Work to complete: May I have, exactly as written, the line containing "Given: Click the" and every line after it through the end of the listing below, and nothing else?

Available data:
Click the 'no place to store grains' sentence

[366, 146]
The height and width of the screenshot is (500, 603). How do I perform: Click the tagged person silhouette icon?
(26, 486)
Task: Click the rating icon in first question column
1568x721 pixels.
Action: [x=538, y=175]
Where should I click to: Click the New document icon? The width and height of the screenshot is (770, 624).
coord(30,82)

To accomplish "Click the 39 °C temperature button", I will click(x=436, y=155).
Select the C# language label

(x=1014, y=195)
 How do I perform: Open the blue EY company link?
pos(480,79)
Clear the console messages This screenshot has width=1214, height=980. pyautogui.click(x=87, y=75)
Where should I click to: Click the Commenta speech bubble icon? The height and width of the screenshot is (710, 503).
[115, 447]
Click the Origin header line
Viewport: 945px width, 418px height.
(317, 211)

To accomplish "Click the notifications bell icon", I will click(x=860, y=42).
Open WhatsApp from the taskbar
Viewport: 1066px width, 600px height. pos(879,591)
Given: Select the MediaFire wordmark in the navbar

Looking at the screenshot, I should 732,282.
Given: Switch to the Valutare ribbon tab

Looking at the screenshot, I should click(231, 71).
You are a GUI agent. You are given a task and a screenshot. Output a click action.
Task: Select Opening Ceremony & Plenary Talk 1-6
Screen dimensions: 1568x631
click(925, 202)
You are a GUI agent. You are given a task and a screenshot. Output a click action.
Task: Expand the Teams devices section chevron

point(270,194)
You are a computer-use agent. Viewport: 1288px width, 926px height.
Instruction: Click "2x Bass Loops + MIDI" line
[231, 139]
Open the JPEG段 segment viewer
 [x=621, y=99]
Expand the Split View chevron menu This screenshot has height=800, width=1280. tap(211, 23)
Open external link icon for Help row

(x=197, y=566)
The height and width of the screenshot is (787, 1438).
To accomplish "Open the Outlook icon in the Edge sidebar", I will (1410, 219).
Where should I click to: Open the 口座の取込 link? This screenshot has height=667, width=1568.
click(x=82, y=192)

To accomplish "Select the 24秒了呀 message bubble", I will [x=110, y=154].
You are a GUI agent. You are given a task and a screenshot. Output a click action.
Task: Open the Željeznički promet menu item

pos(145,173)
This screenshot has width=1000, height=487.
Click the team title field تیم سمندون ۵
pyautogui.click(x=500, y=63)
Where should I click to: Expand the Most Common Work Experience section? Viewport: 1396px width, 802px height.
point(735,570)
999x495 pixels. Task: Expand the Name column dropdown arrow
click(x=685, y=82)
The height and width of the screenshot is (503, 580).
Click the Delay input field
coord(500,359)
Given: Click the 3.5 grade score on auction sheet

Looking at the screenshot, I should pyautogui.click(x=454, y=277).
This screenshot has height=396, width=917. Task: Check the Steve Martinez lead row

Task result:
Given: Click the 3.5 grade score on auction sheet

Looking at the screenshot, I should pyautogui.click(x=454, y=277).
This screenshot has height=396, width=917. Task: Check the Steve Martinez lead row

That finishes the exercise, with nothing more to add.